__Aim__.
Please reproduce every one of the rows below word for word, leaving the pictures out of your answer.

— START —

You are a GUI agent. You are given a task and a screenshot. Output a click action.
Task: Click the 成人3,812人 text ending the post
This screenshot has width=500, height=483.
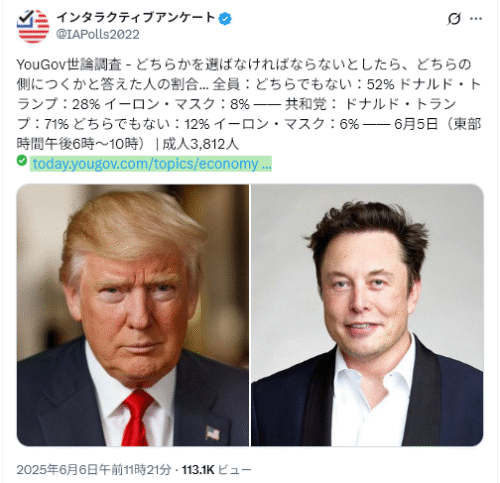coord(201,144)
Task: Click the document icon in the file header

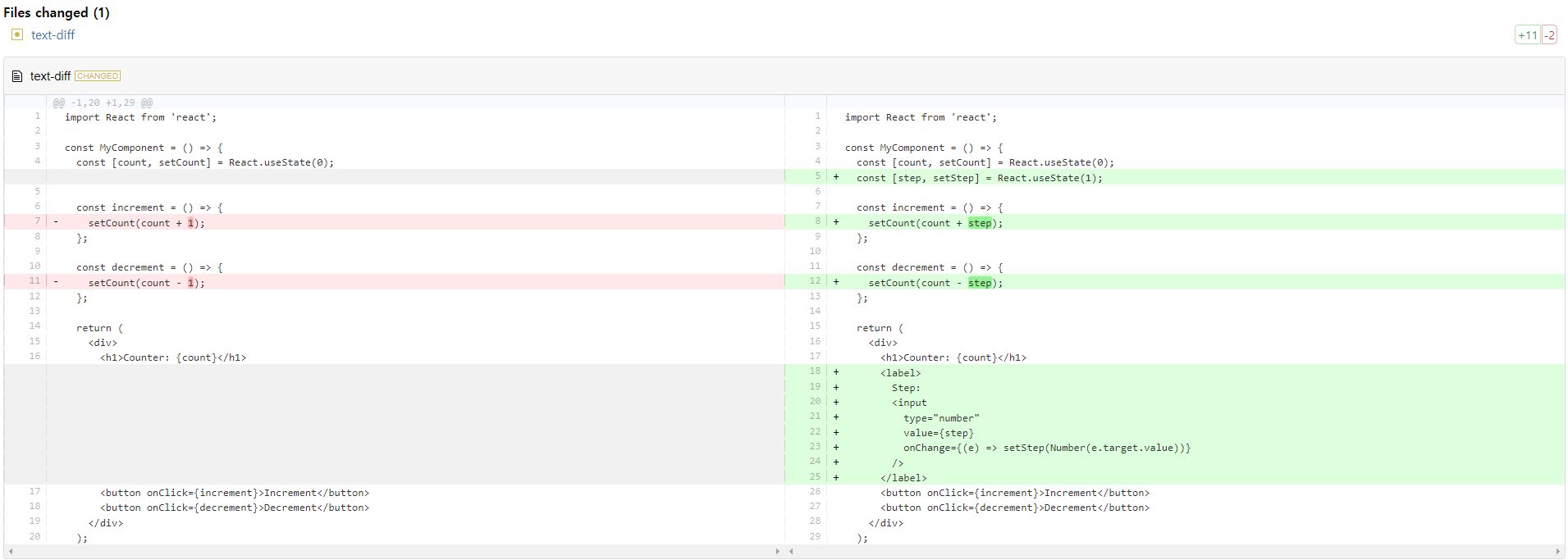Action: 17,76
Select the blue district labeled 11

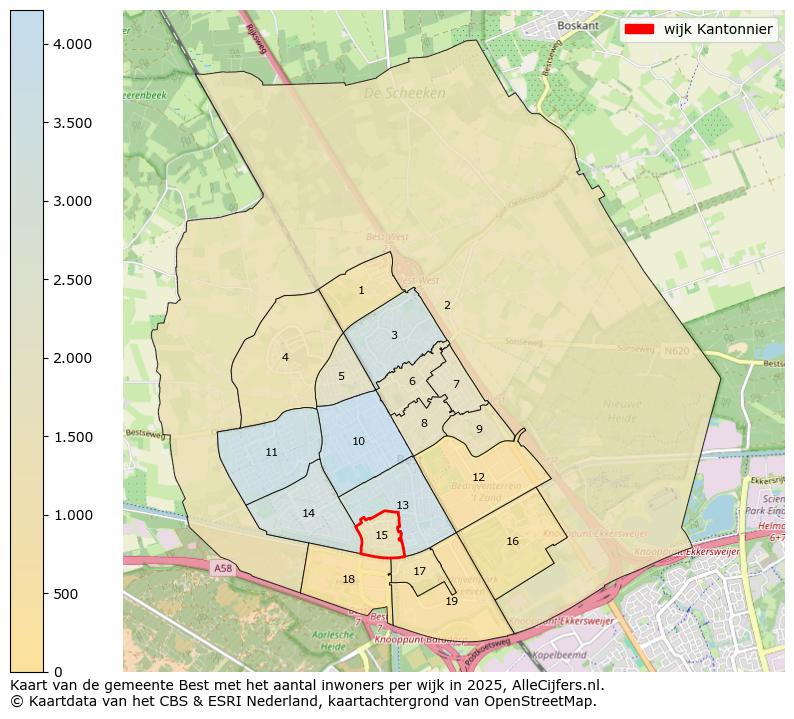[x=271, y=453]
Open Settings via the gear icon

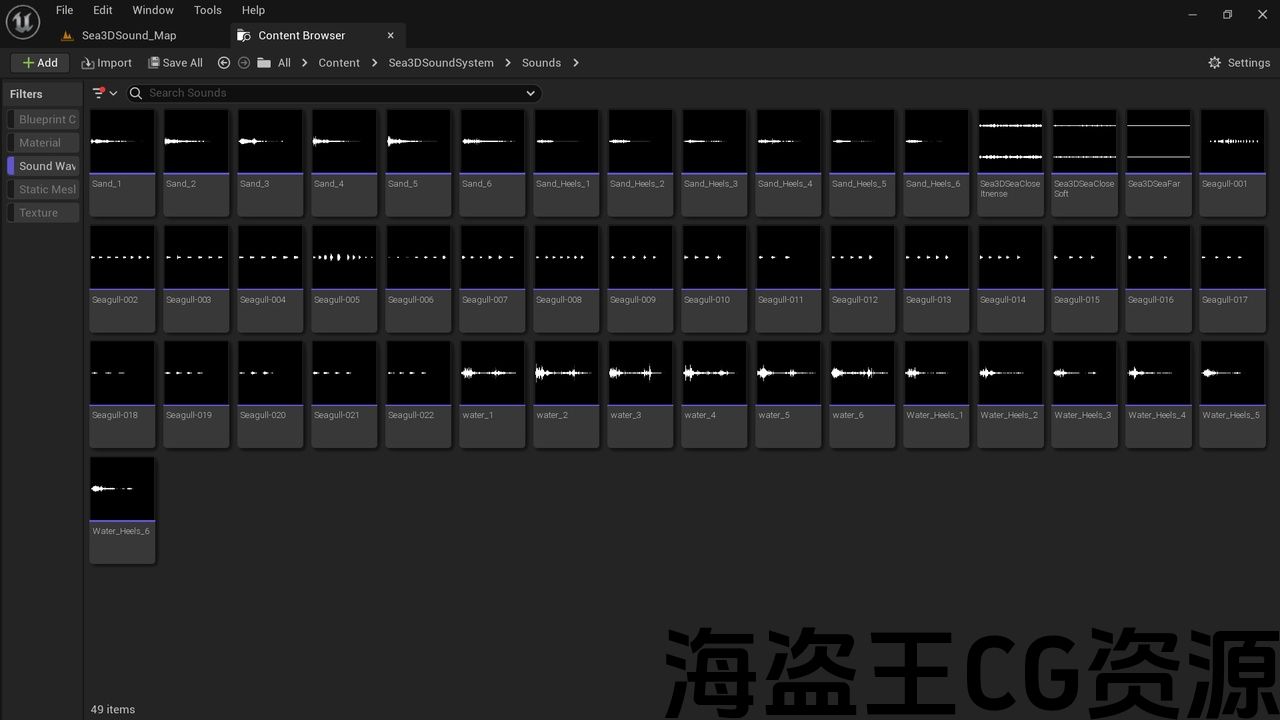tap(1215, 63)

— END —

__In response__.
You are a GUI agent. You are given a task and a screenshot. Output a click action.
Task: Click the 成人3,812人 text ending the post
This screenshot has width=500, height=483.
coord(201,144)
Task: Click the document icon in the file header

Action: 17,76
Select the blue district labeled 11

[x=271, y=453]
Open Settings via the gear icon

tap(1215, 63)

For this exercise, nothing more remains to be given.